--- EXTRACTED MATERIAL Enclosed Below ---

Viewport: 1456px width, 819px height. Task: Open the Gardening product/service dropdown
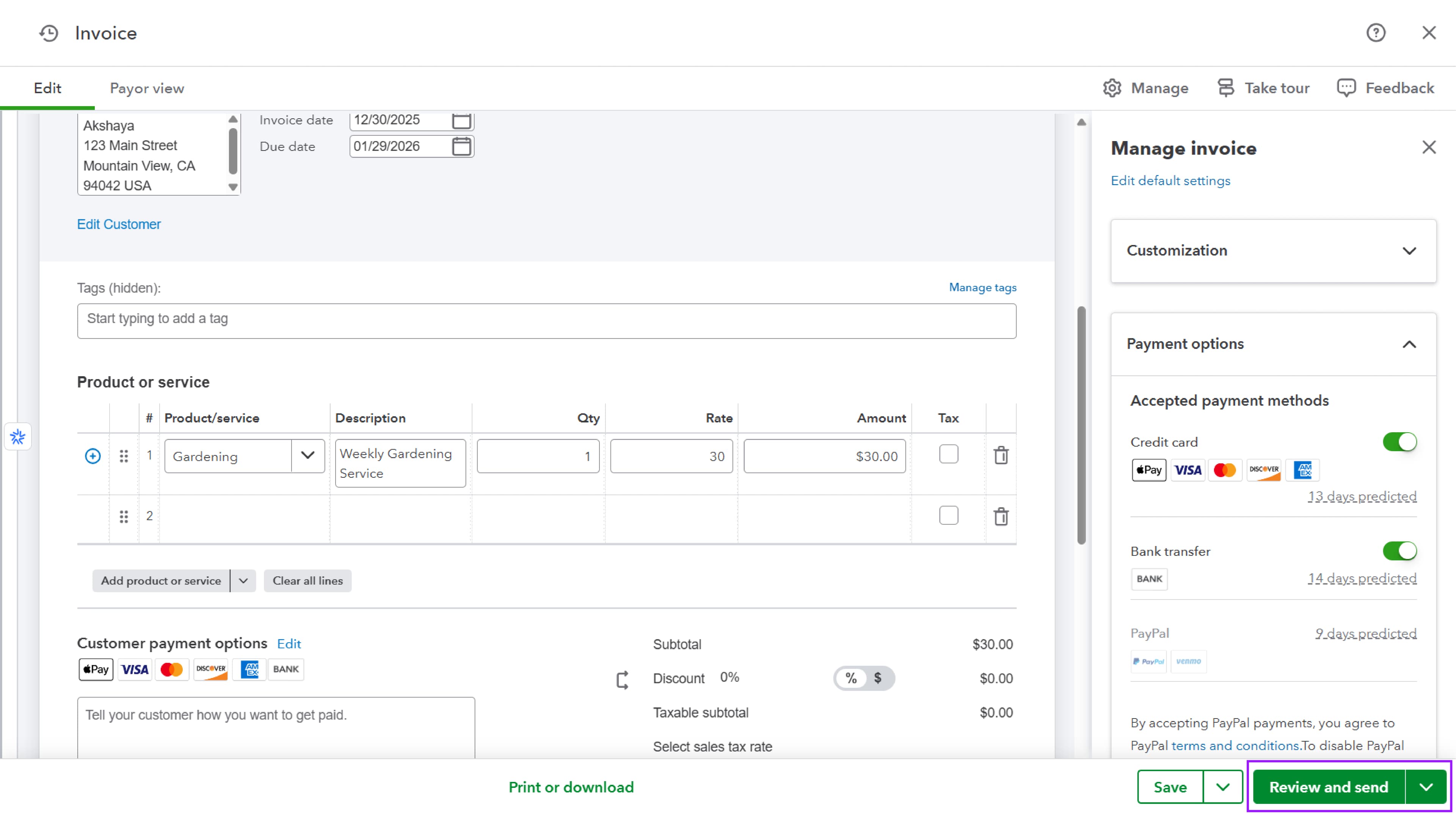pos(308,455)
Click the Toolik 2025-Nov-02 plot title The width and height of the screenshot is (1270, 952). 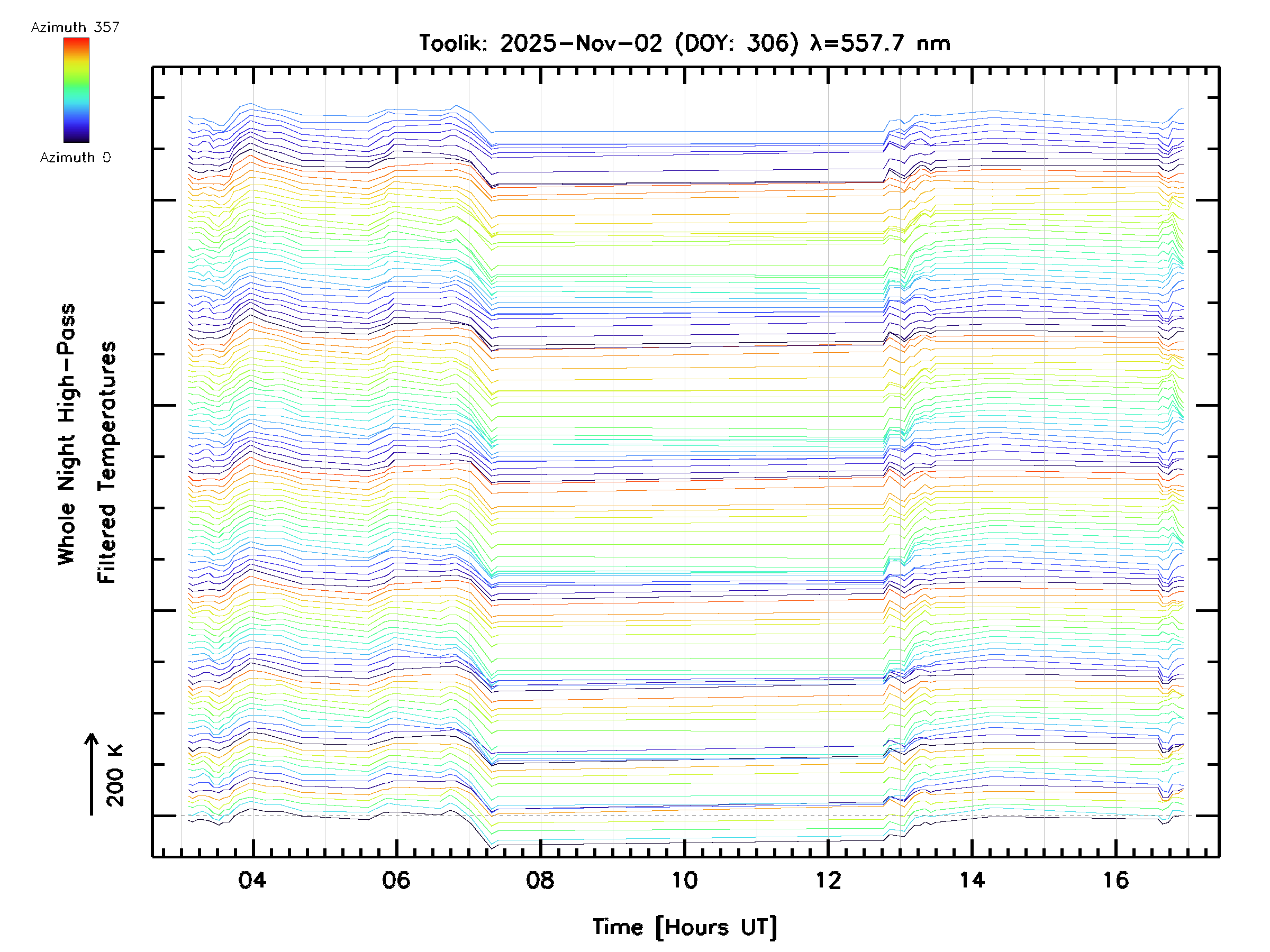click(684, 43)
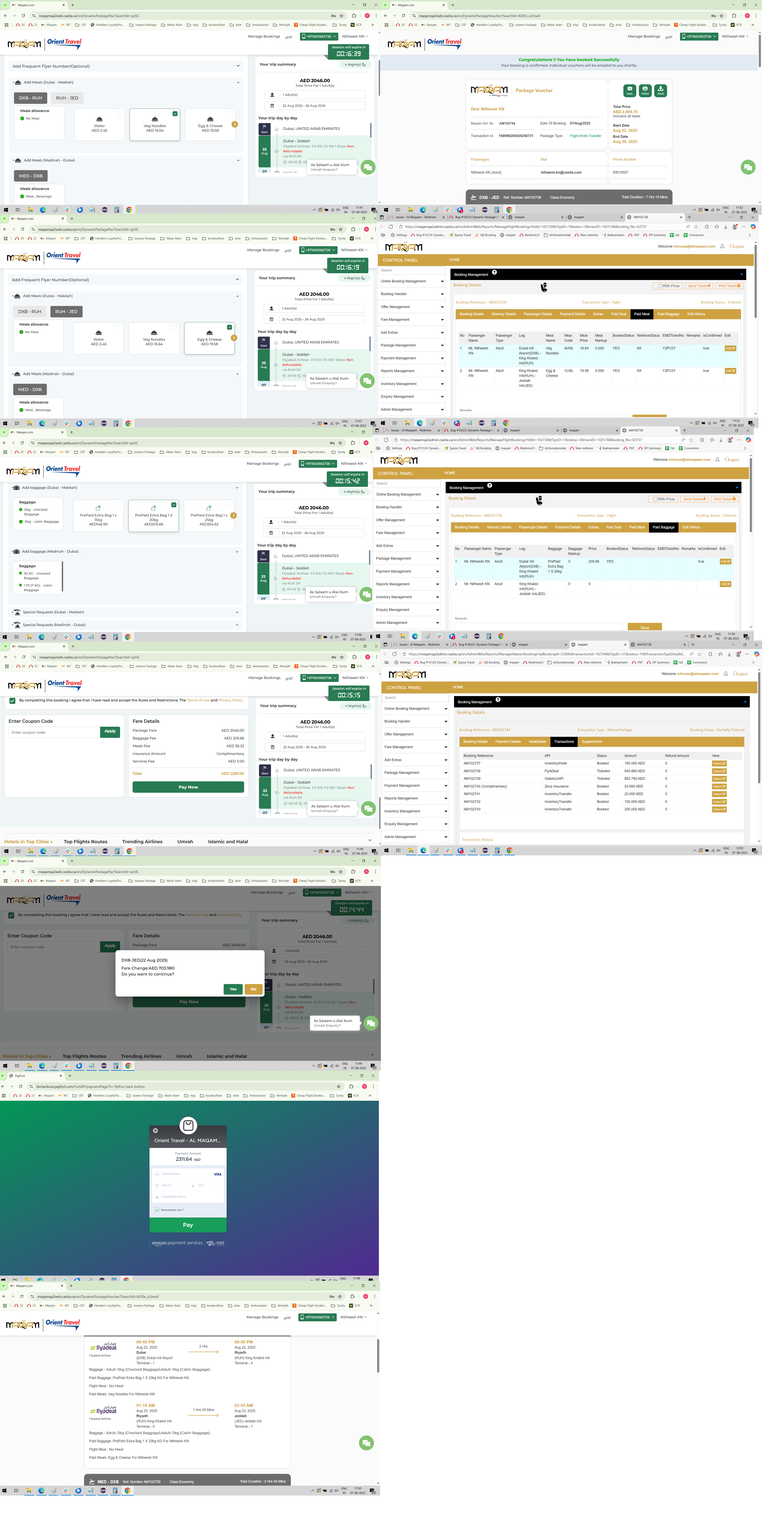Close the Orient Travel PayFort payment dialog
Image resolution: width=784 pixels, height=1521 pixels.
(x=155, y=1131)
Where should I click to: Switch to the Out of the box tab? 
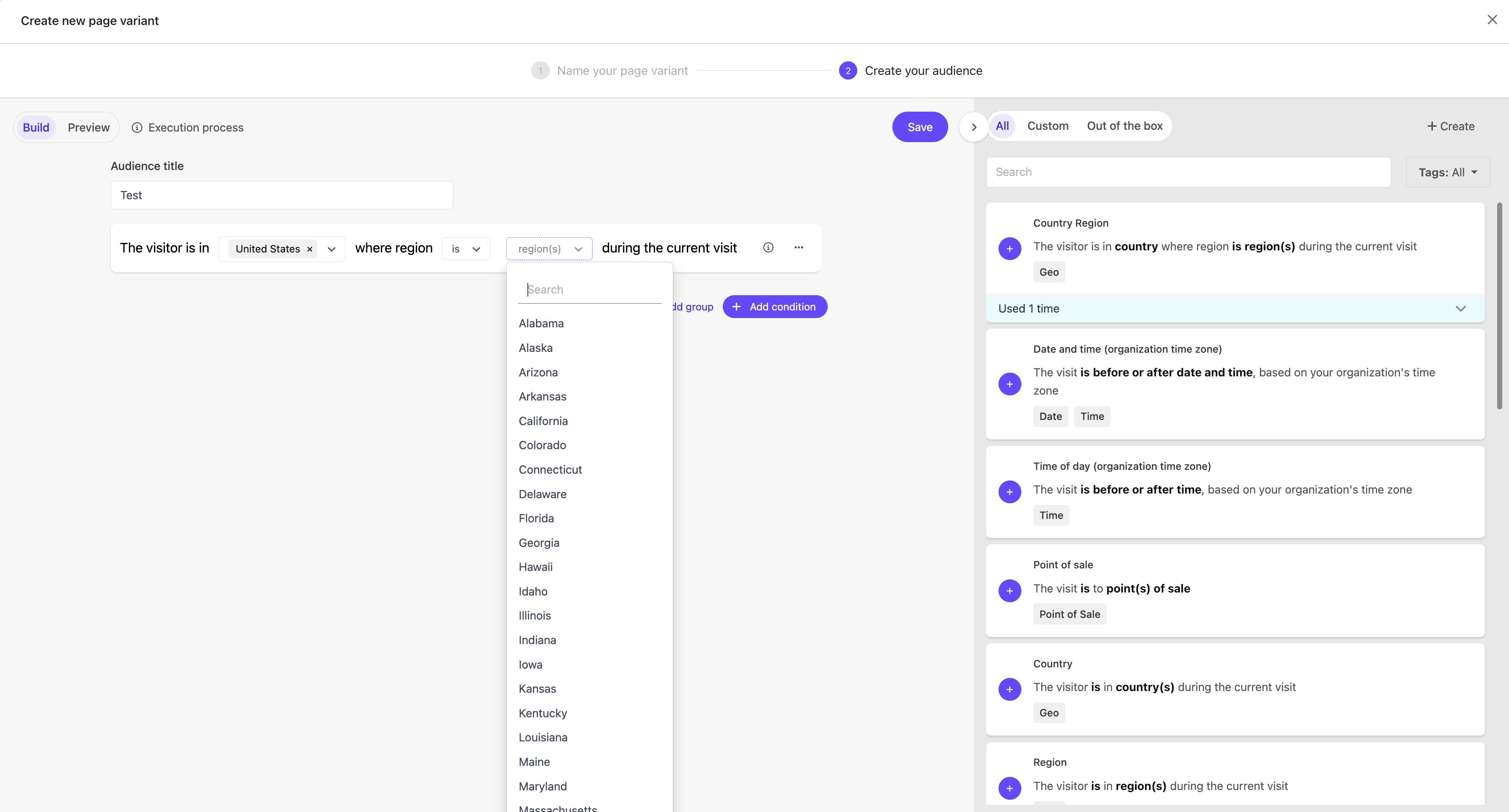pyautogui.click(x=1124, y=126)

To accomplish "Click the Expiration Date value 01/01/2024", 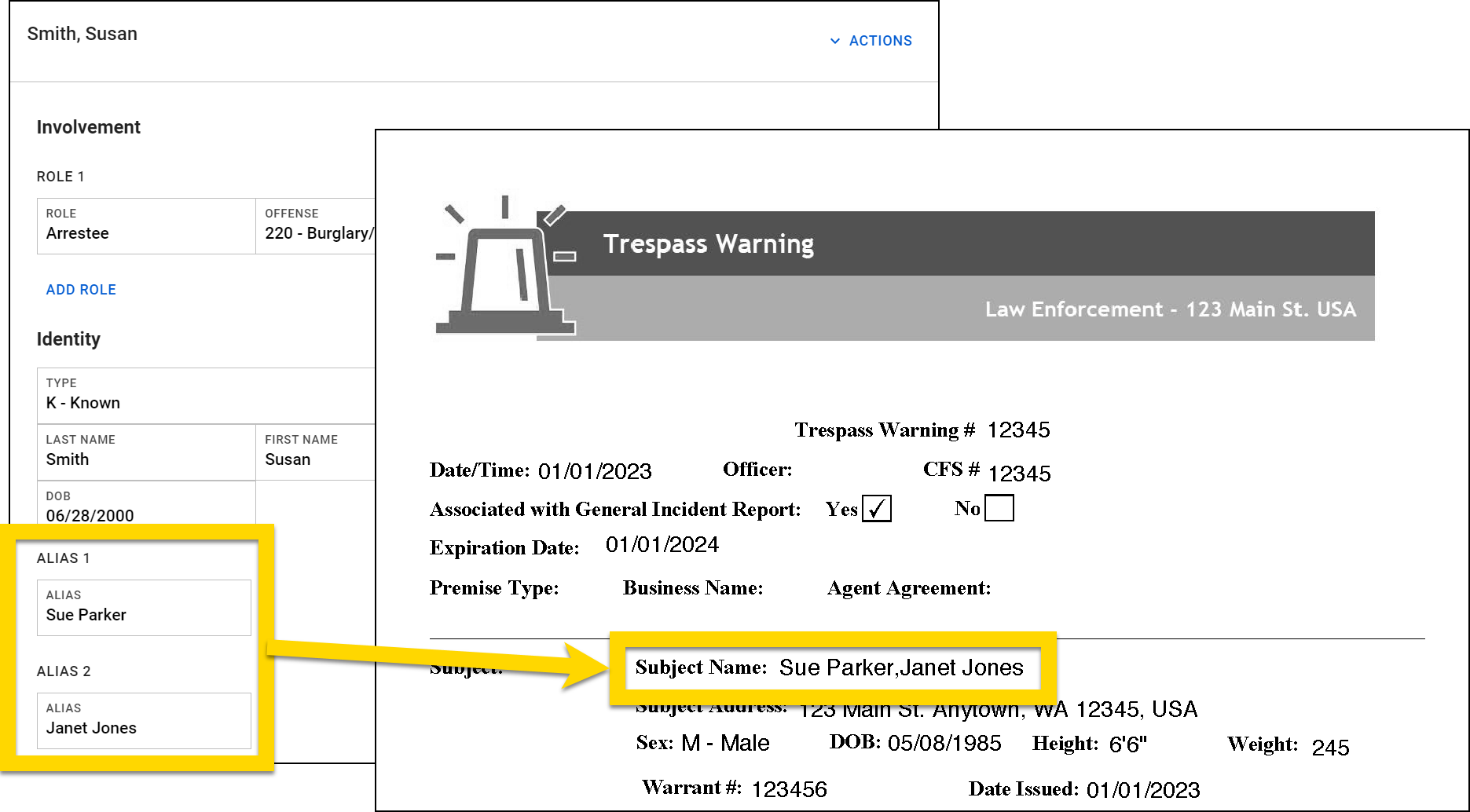I will [662, 545].
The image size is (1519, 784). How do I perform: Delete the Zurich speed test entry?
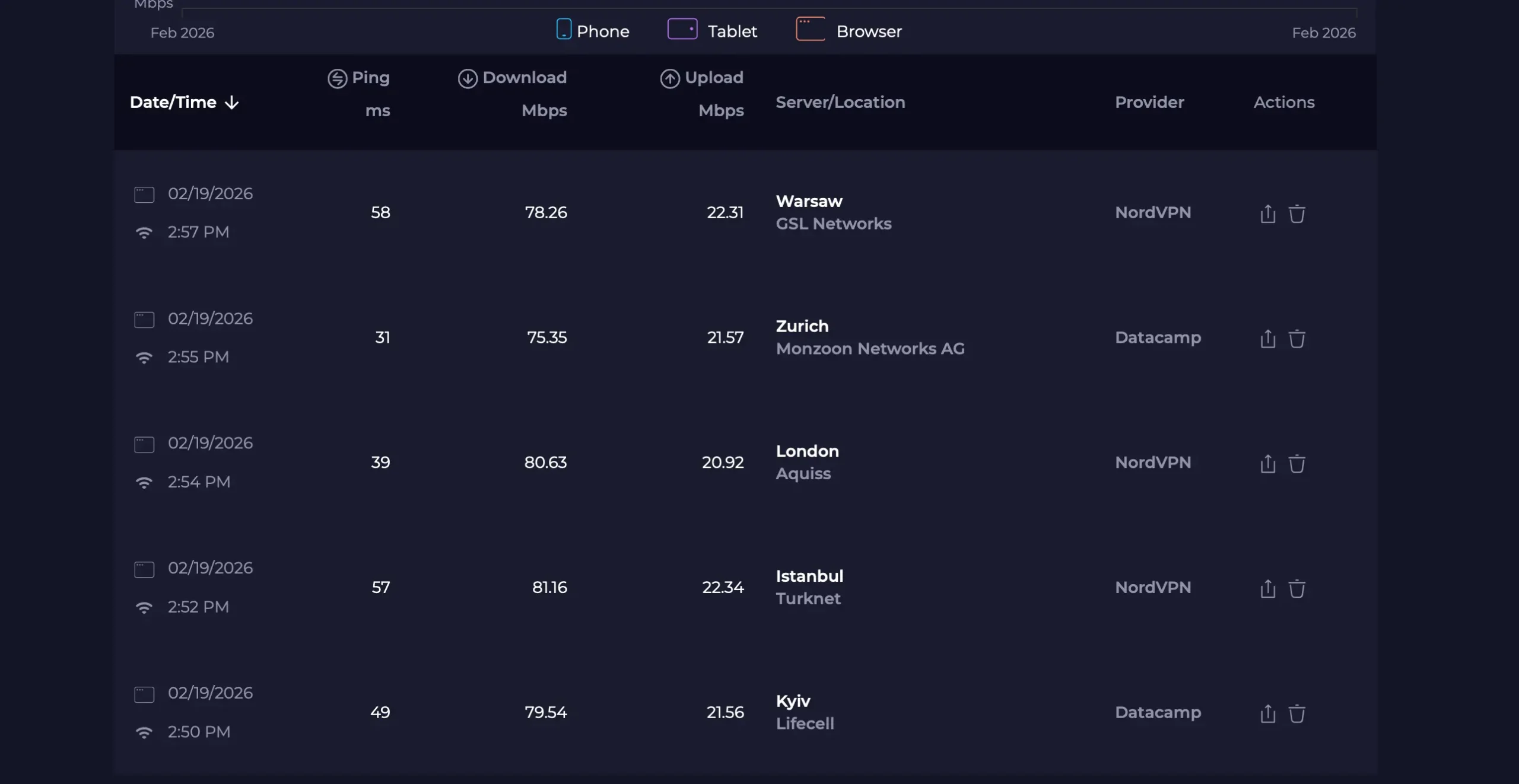[1296, 339]
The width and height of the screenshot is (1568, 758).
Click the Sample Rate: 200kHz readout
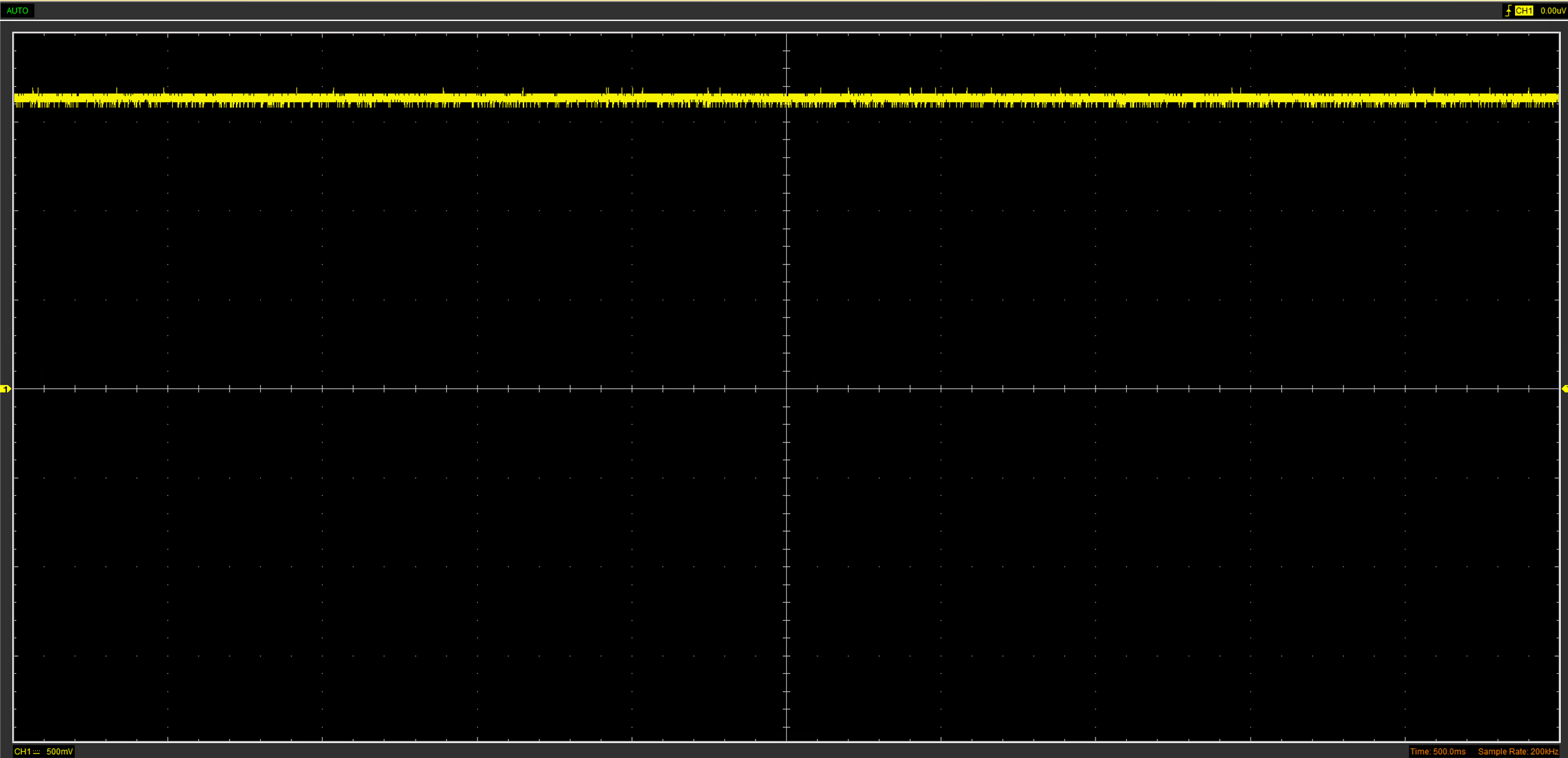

--- End of Enclosed EXTRACTED MATERIAL ---

WORK TO BE COMPLETED: Once the line containing "The width and height of the screenshot is (1568, 758)." has been found, write out exactly that line and each one after it through the end of the data, leaving out every picture.

SOLVED PROBLEM:
The width and height of the screenshot is (1568, 758).
Click the Sample Rate: 200kHz readout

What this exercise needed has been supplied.